Passage shown
Eagan’s New Fire Department Model Brings Great Results

Over the last several years, Eagan had been growing at a fast clip. Yet even as the city experienced significant commercial growth and approached 70,000 residents, its Fire Department continued to follow a volunteer-based model.

The volunteer model was in line with 93% of the state’s departments, according to the Minnesota Center for Fiscal Excellence. However, it was no longer working for the growing city, which began making the big switch to a full-time Fire Department in 2017. The initiative was the winner of a League of Minnesota Cities 2020 City of Excellence Award in the category of City Fire Department Staffing and Coverage.

[…]

“We had tremendous turnover,” says Eagan Fire Chief Mike Scott, who began his career as a volunteer Eagan firefighter in the 1980s. “A volunteer model is a very inexpensive model. But when you have that turnover, there’s a cost there to train people.”

[…]

[Eagan resident Bill] Pederson says the response time was not good. “The department did the best job with what they had at hand,” he says. “But this wasn’t the first time something like this happened. You take certain services for granted, like the fire department. You drive by, make the assumption they’re fully staffed, and keep going. I started thinking maybe this is something people shouldn’t take for granted.”

[…]

“With the new commerce and expanding tax base, there was no reason not to have a full-time fire department here in Eagan with the new demands put on the community,” Pederson says. “The old model just wasn’t adequate anymore.”

In 2017, Scott hired the Californiabased Citygate Associates to study the Fire Department and its model and produce a comprehensive report. Two consultants flew to Eagan and spent time surveying the community with the city’s fire marshal. They looked at community risk and interviewed residents, including Pederson, plus a selection of the department’s firefighters.

“With a third of the city commercial and our high rises, they said, ‘you have a lot of risk,’” Scott says. Ultimately, the report confirmed the need for a full-time firefighting staff in Eagan.

[…]

Now, the department has 36 full-time firefighters (who are also emergency medical technicians, or EMTs) working 24-hour shifts. Half are former Eagan volunteer firefighters. The department also currently has 19 part-time firefighters who are former volunteers. At any given time, 12 full-time firefighters are on duty and up to two part-time firefighters work evenings and weekends.

With the new model in place, response time — measured from the time of the 911 call to a fire engine arriving on scene — dropped from 14 minutes down to seven. Scott and his team also have the resources to inspect the city’s commercial buildings, which wasn’t possible before.

The department can now also send firefighters with EMT training to respond to 911 calls, along with private ambulances. In the past, police officers with only basic first aid training responded to 911 calls with ambulances.

“We can get there quicker than the ambulance most of the time,” says Scott. “There are numerous examples of life-saving events because of the quick response of our new EMT firefighters. We’ve also helped free up police officers so they can focus on police-related calls. They’re extremely happy.”

Work request
Write out the Eagan fire department article word for word from "The volunteer model" up to and including "Staffing and Coverage.". The rows that follow are separate material and are not part of the Eagan fire department article.

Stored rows
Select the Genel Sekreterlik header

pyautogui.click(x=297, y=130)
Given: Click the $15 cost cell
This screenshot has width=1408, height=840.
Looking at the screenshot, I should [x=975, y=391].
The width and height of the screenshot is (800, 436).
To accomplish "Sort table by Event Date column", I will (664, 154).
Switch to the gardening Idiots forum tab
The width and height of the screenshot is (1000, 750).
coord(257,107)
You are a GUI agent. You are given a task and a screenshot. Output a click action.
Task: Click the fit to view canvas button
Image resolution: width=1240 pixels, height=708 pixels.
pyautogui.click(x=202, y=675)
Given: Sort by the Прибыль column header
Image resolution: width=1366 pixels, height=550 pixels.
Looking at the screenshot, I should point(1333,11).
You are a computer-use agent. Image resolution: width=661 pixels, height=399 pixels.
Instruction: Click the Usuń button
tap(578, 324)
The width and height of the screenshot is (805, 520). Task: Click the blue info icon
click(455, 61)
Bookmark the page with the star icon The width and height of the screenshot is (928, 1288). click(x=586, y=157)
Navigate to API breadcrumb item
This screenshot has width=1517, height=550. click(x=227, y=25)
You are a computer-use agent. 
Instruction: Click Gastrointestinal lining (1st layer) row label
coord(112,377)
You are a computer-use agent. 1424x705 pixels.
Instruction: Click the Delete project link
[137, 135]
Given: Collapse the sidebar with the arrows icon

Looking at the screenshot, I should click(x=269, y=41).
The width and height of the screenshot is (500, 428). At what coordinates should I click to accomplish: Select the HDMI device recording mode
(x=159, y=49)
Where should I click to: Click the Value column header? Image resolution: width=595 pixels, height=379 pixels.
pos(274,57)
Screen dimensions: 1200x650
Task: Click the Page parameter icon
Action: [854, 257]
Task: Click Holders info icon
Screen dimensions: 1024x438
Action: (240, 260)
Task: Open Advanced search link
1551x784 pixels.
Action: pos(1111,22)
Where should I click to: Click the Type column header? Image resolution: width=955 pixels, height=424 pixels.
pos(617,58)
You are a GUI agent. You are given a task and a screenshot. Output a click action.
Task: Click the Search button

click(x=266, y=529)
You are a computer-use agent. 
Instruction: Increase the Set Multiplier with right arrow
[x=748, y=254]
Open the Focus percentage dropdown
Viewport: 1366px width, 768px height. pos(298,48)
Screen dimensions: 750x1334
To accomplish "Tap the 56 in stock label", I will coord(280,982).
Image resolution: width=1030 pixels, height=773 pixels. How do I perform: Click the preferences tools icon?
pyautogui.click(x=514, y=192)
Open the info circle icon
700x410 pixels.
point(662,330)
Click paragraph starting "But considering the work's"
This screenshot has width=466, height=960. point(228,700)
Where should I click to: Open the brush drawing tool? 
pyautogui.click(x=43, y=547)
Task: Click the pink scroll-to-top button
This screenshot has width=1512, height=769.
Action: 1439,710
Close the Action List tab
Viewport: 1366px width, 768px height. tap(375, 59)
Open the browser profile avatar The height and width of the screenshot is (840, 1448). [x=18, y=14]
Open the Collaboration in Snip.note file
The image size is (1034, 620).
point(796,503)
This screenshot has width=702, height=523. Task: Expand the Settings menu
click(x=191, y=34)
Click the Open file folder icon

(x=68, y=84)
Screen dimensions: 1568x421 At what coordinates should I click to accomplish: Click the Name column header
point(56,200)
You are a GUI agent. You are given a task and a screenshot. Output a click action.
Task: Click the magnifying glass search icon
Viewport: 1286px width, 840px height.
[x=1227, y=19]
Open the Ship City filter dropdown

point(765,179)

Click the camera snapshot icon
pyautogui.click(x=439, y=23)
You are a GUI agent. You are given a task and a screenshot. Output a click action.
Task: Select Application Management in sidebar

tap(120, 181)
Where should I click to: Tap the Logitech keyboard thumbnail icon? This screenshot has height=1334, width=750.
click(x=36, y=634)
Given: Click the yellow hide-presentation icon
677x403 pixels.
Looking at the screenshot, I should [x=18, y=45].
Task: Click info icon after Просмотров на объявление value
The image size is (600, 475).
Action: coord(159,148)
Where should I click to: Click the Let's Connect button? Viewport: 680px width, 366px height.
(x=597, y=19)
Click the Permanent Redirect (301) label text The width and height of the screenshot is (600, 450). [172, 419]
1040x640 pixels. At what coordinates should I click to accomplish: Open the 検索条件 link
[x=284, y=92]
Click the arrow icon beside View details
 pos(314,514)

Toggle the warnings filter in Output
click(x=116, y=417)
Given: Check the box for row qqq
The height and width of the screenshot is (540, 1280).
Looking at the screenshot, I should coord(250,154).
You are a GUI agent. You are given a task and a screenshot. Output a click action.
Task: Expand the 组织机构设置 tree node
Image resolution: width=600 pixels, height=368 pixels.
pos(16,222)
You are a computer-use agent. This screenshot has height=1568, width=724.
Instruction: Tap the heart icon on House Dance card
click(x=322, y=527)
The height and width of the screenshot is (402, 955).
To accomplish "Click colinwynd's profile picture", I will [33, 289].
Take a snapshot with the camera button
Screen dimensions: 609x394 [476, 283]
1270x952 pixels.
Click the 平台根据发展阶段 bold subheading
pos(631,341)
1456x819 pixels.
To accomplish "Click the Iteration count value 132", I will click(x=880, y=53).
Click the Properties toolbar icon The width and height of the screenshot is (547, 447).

Response area
The volunteer model was in line with 93% of the state’s departments, according to the Minnesota Center for Fiscal Excellence. However, it was no longer working for the growing city, which began making the big switch to a full-time Fire Department in 2017. The initiative was the winner of a League of Minnesota Cities 2020 City of Excellence Award in the category of City Fire Department Staffing and Coverage.